• [WORK INSTRUCTIONS]: In the records below, find the line containing "Người tốt việc tốt (557, 99)". Restate it and all the lines after it exactly, and omit the rest.

##### RAW DATA #####

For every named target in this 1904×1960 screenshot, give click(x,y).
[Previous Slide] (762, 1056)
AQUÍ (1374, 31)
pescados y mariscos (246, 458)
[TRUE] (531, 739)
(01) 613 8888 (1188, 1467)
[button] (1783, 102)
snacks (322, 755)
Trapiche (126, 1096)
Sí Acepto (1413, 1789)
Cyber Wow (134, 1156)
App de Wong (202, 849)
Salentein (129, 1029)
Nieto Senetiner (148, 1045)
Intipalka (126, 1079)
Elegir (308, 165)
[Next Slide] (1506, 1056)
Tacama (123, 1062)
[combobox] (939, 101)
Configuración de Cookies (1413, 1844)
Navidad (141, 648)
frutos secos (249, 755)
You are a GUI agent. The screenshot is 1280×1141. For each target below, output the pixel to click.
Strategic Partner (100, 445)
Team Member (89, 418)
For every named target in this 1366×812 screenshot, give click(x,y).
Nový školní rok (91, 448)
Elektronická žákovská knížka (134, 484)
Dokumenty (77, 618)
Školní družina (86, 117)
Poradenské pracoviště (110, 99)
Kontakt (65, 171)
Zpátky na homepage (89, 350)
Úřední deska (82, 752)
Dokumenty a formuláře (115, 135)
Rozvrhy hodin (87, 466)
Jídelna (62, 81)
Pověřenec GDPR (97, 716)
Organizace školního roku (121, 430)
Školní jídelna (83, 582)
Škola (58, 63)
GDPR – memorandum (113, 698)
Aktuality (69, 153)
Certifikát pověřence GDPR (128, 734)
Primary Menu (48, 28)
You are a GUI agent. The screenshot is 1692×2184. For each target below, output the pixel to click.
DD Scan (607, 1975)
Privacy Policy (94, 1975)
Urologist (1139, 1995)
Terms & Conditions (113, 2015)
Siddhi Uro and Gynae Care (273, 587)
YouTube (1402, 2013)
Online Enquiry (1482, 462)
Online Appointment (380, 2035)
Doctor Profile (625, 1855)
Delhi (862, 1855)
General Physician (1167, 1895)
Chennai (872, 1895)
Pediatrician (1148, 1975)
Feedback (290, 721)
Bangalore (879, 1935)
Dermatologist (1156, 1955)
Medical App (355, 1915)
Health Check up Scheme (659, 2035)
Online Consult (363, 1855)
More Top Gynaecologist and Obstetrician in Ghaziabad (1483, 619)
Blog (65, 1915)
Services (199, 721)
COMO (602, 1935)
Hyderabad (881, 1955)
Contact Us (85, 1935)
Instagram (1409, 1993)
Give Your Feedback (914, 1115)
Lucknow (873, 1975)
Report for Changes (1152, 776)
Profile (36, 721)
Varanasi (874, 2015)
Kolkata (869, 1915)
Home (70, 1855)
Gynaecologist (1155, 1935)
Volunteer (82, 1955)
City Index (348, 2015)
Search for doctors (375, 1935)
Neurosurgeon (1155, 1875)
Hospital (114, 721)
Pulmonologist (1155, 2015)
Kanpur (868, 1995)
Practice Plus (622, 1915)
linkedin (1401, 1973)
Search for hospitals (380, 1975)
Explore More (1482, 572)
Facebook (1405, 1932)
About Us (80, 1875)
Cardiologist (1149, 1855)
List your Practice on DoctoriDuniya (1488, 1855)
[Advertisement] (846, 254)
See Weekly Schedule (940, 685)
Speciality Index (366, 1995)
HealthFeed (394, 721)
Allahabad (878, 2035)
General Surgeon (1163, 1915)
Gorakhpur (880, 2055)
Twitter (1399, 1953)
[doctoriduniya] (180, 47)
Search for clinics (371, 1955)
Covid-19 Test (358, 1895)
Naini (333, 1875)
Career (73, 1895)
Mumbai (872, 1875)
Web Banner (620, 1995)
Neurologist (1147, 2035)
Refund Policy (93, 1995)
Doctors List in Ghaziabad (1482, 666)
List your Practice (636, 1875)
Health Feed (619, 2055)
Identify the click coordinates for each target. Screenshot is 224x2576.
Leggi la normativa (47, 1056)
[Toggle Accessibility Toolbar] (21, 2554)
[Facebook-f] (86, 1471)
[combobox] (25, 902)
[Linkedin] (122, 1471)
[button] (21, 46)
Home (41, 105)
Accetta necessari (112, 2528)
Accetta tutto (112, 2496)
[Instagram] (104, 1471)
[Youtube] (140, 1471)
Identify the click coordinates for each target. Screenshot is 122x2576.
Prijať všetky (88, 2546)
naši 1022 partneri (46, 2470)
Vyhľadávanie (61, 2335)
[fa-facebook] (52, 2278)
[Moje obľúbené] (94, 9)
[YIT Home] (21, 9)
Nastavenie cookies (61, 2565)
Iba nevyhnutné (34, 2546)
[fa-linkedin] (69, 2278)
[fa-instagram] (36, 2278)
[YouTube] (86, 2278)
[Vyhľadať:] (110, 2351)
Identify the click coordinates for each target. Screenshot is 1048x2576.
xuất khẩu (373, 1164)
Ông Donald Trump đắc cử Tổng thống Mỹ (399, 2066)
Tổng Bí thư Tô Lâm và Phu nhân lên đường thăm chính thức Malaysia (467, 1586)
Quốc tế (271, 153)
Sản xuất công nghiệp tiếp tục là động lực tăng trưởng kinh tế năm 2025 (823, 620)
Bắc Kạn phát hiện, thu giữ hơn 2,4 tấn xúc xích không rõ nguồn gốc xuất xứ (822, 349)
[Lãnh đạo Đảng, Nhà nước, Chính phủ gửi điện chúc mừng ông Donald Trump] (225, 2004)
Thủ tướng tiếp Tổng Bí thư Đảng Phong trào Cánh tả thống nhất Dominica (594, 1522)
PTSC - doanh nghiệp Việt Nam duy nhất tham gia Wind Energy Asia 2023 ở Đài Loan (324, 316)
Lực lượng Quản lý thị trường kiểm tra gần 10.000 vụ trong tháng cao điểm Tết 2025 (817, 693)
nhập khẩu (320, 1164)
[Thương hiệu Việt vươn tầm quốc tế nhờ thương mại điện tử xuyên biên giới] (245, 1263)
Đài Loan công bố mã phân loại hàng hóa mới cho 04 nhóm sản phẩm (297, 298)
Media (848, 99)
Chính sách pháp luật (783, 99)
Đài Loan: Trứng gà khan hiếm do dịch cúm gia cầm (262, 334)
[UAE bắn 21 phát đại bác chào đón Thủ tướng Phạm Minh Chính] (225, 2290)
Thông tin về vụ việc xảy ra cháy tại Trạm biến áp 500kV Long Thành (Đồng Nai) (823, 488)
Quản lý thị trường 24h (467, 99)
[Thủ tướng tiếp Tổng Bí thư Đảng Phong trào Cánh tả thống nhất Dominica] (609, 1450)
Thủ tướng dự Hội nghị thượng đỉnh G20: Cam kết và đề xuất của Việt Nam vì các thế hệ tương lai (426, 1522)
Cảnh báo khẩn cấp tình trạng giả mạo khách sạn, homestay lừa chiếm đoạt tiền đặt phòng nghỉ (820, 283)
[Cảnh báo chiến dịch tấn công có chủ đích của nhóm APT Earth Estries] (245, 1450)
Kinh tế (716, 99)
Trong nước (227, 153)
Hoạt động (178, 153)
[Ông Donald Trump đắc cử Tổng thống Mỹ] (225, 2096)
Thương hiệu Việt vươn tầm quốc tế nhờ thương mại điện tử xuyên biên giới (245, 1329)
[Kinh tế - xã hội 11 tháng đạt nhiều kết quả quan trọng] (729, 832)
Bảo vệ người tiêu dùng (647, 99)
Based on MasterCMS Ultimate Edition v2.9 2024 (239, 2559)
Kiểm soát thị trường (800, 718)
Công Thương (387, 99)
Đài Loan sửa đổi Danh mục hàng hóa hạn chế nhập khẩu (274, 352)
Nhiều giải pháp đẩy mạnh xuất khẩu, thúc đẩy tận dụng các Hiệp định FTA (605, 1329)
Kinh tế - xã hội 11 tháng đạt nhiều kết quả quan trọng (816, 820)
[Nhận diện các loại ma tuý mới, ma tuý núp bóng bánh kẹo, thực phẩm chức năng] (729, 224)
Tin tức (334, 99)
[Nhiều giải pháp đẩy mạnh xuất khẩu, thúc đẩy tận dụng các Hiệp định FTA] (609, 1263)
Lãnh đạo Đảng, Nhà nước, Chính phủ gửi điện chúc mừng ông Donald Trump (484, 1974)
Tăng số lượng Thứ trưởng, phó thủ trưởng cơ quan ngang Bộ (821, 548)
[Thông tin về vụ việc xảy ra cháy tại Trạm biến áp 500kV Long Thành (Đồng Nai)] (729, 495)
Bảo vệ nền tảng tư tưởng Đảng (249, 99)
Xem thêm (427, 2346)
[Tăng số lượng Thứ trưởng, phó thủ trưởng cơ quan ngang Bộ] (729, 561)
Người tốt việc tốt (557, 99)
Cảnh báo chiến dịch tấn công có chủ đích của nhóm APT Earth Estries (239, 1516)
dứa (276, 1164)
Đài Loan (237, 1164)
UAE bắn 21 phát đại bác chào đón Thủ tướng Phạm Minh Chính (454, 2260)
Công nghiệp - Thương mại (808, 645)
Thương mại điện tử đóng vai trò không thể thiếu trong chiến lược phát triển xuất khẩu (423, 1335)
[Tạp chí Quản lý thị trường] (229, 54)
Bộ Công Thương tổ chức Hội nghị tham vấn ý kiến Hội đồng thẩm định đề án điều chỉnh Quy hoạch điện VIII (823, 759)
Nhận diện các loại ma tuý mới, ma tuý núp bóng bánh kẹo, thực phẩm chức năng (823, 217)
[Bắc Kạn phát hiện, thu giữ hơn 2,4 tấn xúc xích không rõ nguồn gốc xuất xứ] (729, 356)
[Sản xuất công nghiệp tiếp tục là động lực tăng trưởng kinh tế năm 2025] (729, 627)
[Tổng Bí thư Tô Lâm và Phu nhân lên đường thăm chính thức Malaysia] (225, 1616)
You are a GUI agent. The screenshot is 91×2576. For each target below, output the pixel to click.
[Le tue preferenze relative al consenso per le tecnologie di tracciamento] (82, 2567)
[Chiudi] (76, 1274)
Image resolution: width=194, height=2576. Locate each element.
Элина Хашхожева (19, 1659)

#####

• [SOLUTION FOR THIS TASK]:
Người tốt việc tốt (557, 99)
Cảnh báo chiến dịch tấn công có chủ đích của nhóm APT Earth Estries (239, 1516)
dứa (276, 1164)
Đài Loan (237, 1164)
UAE bắn 21 phát đại bác chào đón Thủ tướng Phạm Minh Chính (454, 2260)
Công nghiệp - Thương mại (808, 645)
Thương mại điện tử đóng vai trò không thể thiếu trong chiến lược phát triển xuất khẩu (423, 1335)
[Tạp chí Quản lý thị trường] (229, 54)
Bộ Công Thương tổ chức Hội nghị tham vấn ý kiến Hội đồng thẩm định đề án điều chỉnh Quy hoạch điện VIII (823, 759)
Nhận diện các loại ma tuý mới, ma tuý núp bóng bánh kẹo, thực phẩm chức năng (823, 217)
[Bắc Kạn phát hiện, thu giữ hơn 2,4 tấn xúc xích không rõ nguồn gốc xuất xứ] (729, 356)
[Sản xuất công nghiệp tiếp tục là động lực tăng trưởng kinh tế năm 2025] (729, 627)
[Tổng Bí thư Tô Lâm và Phu nhân lên đường thăm chính thức Malaysia] (225, 1616)
You are a GUI agent. The screenshot is 91×2576. For each target below, output the pixel to click.
[Le tue preferenze relative al consenso per le tecnologie di tracciamento] (82, 2567)
[Chiudi] (76, 1274)
Image resolution: width=194, height=2576. Locate each element.
Элина Хашхожева (19, 1659)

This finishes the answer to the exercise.